After seeing some notable tombs (including Marie Laveau), it is time for dinner. Run, don't walk to Mr. B's Bistro and order the Gumbo Yay-Ya and the barbecue shrimp. Yes, you are going to have (and want) to wear a paper bib. From the first sauce-covered shrimp that you pull apart, you will understand why. This French Quarter Brennan family institution is celebrating 40 years this year, and deservedly so. My favorite way to enjoy New Orleans is a "progressive dining" adventure. After enjoying shrimp and gumbo, we headed over to the most famous of the family's group of restaurants, Brennan's for my favorite childhood dessert, bananas Foster. "Drunk Bananas," as my mother calls it, was invented at Brennan's in 1951. It has since drawn countless visitors for the tableside flambee spectacle. You can order it in the bar, along with a cocktail or glass of wine. A server will bring a cart to your table to prepare the dish as they tell the story of its origin. 201 Royal St., MrBsBistro.com; 417 Royal St., BrennansNewOrleans.com

After sleeping off our day of travel and food, we made our way to Jackson Square for a breakfast of beignets and cafe au lait at Cafe Du Monde. As usual, there are musicians entertaining customers just outside of the patio. If you stroll along the outside of the square, you will find artists showcasing their work. 800 Decatur St., CafeDuMonde.com

Next, we headed to the French Market District. The market was founded as a Native American trading post before European colonization and now covers six blocks of the French Quarter near the river. It is the oldest of its kind in the United States. Across from the market shops, you will find Central Grocery, the birthplace of the muffaletta sandwich. Go early, because the line will wind out the door by noon. Luckily, they have them ready to go whether you want to dine in or take it across the street to Crescent Park. 923 Decatur St., CentralGrocery.com

After lunch, we headed back toward the other end of the French Quarter, where antique shops and art galleries line the streets. After shopping, it is time for dinner. A happy hour stop at French 75, the bar attached to Arnaud's, means soufflé potatoes and gougères. The cocktail program is recognized by the James Beard Foundation, and upstairs they have a Mardi Gras museum offering a glimpse into the spectacle of Kings and Queens of the annual festival. 

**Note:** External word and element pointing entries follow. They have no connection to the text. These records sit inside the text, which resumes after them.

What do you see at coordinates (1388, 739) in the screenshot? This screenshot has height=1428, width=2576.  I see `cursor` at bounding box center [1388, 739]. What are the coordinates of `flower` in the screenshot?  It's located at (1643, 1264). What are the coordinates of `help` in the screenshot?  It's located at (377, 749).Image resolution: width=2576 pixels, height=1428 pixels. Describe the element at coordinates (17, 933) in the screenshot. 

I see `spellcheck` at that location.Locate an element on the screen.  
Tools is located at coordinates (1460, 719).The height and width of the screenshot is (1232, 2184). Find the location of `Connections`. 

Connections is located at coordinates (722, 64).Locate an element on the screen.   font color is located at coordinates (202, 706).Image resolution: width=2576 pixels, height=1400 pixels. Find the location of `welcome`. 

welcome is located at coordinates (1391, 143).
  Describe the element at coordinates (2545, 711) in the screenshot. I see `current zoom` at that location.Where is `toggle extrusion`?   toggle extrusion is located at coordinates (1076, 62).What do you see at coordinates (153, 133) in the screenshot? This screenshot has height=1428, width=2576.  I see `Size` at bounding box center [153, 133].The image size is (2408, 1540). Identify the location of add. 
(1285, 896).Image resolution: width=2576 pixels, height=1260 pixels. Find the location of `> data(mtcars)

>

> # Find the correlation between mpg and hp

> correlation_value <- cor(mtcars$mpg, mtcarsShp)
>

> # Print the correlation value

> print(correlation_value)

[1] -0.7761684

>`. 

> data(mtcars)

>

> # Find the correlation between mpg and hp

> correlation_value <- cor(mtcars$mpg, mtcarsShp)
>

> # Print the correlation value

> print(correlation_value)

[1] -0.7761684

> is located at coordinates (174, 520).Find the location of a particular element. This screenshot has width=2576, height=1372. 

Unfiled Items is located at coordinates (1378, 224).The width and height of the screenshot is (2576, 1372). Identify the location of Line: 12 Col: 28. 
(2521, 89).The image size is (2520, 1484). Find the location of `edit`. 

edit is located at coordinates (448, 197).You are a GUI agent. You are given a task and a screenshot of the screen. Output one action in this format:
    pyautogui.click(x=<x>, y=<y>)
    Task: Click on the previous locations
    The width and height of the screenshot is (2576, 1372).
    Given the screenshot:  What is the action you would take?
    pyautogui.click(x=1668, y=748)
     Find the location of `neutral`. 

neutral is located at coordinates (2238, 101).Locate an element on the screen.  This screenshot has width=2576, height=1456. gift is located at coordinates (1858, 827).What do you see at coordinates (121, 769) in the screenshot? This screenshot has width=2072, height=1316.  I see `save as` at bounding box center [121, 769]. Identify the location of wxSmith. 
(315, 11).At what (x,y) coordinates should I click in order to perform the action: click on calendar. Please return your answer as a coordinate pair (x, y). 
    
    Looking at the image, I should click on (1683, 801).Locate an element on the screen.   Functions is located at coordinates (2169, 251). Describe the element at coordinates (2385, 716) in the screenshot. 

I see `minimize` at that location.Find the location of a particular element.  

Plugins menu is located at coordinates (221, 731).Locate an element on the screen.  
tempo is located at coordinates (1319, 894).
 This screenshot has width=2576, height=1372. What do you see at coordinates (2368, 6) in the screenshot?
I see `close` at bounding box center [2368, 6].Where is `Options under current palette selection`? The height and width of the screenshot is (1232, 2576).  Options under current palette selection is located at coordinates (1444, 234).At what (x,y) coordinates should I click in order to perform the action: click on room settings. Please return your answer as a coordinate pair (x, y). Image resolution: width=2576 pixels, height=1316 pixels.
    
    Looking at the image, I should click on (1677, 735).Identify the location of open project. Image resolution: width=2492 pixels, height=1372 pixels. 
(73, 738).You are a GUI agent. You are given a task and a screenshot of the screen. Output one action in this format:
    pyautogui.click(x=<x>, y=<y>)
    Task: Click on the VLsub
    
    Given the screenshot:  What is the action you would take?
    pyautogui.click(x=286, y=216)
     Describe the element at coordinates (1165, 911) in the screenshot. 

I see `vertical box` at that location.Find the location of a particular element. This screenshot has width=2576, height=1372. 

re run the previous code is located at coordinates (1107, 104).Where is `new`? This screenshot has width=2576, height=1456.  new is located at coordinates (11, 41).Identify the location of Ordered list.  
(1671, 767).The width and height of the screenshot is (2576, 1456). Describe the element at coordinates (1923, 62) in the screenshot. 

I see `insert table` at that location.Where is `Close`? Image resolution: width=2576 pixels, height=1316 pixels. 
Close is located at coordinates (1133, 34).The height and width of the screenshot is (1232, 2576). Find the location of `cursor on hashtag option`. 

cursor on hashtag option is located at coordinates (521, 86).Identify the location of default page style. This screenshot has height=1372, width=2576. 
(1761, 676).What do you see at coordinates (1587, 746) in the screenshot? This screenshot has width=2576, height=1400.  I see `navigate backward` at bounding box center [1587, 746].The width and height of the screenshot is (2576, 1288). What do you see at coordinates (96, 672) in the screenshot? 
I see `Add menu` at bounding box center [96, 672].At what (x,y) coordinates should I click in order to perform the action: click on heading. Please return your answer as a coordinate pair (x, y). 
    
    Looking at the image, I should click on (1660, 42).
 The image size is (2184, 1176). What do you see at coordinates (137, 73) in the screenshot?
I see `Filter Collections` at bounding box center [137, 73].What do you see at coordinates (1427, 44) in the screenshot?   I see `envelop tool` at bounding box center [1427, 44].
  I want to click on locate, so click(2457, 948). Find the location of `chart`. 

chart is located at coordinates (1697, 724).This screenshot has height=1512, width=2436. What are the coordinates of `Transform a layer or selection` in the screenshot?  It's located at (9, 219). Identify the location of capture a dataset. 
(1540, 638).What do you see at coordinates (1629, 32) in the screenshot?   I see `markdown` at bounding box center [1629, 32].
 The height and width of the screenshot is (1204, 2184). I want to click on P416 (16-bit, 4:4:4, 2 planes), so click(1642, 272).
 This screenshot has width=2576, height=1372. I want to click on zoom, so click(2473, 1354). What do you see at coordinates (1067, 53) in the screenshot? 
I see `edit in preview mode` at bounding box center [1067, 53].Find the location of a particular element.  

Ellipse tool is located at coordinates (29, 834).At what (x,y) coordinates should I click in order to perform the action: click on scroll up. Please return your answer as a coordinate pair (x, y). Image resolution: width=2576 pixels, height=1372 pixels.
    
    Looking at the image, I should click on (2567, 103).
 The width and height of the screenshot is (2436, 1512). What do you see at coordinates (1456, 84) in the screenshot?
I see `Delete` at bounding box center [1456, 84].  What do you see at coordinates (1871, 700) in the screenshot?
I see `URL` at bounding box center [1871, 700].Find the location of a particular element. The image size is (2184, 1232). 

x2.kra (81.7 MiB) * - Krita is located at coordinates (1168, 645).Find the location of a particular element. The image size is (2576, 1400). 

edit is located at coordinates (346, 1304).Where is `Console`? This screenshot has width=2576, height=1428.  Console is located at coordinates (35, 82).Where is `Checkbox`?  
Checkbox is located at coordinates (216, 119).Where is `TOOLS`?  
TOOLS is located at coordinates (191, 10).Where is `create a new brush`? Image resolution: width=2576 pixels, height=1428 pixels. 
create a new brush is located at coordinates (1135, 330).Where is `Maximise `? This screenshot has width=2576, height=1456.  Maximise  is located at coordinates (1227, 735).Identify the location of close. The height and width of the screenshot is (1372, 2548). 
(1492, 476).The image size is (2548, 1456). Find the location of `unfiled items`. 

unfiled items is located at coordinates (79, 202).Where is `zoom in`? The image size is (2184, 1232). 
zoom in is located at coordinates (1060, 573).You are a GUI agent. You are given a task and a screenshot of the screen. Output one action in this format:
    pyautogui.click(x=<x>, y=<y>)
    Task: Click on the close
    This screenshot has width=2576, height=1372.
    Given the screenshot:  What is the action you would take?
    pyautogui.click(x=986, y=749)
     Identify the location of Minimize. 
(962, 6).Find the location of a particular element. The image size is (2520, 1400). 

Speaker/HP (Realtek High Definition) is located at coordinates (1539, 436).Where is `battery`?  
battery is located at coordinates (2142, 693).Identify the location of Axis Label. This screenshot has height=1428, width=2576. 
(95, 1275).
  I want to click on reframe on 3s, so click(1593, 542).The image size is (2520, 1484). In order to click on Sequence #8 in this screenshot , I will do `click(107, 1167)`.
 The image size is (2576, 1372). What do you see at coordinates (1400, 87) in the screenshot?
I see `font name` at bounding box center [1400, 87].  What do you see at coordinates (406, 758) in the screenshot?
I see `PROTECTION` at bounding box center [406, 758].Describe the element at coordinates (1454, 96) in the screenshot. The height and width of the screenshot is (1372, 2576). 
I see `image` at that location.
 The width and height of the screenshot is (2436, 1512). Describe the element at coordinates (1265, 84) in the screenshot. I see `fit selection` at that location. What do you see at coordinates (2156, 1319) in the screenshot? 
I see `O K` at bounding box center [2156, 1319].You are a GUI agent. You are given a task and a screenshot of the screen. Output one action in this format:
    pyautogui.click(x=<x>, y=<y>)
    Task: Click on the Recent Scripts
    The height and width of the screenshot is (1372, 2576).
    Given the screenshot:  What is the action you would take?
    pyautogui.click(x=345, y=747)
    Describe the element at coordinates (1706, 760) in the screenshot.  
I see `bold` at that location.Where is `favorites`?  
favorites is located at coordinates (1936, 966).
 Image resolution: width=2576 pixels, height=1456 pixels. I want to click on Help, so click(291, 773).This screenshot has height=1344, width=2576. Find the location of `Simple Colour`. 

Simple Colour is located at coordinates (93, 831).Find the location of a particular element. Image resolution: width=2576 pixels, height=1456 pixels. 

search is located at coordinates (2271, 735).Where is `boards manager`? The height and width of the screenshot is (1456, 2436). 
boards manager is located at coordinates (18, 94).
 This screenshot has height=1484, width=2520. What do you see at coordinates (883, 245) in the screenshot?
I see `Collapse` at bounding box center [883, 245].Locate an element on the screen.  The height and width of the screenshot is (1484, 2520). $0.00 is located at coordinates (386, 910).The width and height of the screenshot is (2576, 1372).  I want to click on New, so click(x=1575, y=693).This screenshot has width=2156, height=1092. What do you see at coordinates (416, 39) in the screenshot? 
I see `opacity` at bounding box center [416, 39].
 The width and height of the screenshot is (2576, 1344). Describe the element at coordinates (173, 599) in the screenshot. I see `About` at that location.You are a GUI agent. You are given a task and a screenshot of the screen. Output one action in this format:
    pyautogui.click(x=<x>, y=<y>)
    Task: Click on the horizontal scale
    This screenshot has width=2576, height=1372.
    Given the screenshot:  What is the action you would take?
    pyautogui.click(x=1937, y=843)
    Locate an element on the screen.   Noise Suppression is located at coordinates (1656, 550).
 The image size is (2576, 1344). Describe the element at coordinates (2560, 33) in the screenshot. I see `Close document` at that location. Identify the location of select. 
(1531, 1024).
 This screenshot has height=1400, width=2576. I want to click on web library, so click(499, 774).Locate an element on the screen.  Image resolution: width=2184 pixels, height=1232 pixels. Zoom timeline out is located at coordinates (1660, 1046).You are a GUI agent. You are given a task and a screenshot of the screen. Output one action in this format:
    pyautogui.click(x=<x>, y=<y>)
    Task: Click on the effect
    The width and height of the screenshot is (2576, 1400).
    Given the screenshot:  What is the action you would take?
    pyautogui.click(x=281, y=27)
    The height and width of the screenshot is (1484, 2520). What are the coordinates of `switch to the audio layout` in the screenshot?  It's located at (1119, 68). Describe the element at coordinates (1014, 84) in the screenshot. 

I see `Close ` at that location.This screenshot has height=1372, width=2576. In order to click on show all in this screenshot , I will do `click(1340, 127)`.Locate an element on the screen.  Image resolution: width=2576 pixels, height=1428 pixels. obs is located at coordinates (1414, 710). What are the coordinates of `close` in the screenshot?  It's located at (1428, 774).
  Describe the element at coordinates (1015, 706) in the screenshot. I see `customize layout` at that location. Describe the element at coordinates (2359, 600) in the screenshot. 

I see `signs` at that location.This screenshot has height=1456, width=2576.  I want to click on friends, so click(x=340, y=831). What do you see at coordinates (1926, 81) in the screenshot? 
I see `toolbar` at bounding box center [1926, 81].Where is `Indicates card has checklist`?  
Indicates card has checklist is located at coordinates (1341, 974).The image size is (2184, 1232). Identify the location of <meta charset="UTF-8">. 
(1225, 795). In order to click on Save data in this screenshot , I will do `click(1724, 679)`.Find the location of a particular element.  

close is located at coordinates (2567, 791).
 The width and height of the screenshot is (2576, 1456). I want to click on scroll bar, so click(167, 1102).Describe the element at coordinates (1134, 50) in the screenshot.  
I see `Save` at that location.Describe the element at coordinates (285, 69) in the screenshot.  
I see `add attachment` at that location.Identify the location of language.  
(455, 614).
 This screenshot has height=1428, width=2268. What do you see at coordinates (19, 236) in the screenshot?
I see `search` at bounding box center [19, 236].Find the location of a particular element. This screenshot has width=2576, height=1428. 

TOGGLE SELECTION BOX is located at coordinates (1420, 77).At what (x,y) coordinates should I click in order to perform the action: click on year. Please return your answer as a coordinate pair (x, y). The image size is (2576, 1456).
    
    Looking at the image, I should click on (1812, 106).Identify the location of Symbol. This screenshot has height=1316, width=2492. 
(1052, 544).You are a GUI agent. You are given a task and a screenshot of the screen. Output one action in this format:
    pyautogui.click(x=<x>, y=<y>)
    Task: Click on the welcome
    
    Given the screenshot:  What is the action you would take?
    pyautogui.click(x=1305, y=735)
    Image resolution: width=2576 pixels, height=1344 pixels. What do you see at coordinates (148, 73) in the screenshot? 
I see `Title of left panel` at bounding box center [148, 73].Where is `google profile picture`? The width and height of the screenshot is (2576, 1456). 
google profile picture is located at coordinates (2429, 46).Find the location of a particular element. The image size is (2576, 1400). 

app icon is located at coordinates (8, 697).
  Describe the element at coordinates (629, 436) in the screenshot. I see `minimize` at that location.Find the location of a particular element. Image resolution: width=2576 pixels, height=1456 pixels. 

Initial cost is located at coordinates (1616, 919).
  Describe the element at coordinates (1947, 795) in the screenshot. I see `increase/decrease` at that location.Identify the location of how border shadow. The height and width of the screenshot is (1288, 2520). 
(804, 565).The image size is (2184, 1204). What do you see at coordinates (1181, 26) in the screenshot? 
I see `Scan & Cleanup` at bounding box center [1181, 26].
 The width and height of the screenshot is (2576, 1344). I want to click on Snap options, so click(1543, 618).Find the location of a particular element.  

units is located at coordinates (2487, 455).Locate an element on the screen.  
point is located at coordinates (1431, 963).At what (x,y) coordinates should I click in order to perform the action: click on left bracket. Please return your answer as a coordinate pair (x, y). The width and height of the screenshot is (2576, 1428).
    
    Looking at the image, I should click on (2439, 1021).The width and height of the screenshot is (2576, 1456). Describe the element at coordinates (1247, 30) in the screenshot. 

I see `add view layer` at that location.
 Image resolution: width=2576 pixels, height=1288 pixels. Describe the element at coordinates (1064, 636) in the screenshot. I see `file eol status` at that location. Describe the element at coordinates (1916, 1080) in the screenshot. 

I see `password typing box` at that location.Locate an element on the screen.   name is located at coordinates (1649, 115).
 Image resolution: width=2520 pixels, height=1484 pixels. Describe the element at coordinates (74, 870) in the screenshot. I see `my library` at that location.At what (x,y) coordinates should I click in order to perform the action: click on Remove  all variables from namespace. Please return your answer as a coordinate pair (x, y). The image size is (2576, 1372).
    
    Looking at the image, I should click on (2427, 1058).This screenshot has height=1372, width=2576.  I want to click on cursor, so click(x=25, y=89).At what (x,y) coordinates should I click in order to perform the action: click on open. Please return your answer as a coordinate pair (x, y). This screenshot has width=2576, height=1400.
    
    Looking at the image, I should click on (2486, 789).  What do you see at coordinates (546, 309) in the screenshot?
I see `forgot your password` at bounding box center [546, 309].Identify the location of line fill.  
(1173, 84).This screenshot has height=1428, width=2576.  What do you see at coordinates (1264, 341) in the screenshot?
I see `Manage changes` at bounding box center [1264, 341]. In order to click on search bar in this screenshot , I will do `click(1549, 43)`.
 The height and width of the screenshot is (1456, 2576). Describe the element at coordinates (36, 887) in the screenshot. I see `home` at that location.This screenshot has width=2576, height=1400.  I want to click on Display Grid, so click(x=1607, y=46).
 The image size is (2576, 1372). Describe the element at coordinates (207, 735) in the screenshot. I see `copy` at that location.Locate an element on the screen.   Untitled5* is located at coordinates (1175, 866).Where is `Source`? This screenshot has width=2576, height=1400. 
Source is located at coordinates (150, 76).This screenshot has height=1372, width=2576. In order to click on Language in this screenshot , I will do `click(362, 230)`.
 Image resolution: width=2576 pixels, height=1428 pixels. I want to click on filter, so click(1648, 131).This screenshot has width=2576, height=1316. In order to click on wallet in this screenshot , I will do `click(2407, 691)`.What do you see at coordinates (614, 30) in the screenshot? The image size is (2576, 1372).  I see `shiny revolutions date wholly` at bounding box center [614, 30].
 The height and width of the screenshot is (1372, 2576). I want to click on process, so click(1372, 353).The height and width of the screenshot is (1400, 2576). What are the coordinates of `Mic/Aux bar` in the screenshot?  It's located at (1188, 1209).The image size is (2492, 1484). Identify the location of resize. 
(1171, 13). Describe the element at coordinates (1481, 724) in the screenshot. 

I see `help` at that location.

After enjoying bar snacks, we headed down the street listening to the music from a parade, one of many you will likely see passing through the French Quarter. We might have stopped back into Felix's for another couple dozen oysters, but I know you won't judge.

Other favorite food finds, both in and outside of the French Quarter:

Crabby Jack's – Get the duck po'boy; you'll thank me later.

428 Jefferson Highway, CrabbyJacksNola.com

Clancy's – A fine dining restaurant full of locals, for a reason.

6100 Annunciation St., ClancysNewOrleans.com

DatDog – With three locations in NOLA, DatDog offers inventive dogs in a casual atmosphere. I love the build-your-own with duck sausage, blue cheese and blackberry sauce.
DatDog.com

Coop's Place – Coop's is where you get your etoufee. Near the French Market and Central Grocery. 
 1109 Decatur St., CoopsPlace.net

"If I had to sum up NOLA in a dish, I'd say barbecue shrimp from Mr. B's Bistro. It's beautiful, delicious and a hot mess in all the best possible ways." –Joel Bein, travel companion and fellow food junkie

  • My vote for the best chargrilled oysters in the French Quarter definitely goes to Felix's.
  • Cafe Du Monde is open 24/7 so you can get your sugar-coated fix any time of day.
  • The Gumbo Ya-Ya at Mr. B's Bistro is my favorite in New Orleans, and yes, I judge you based on your hot sauce offerings.
  • You never know when a parade will pop up on the street.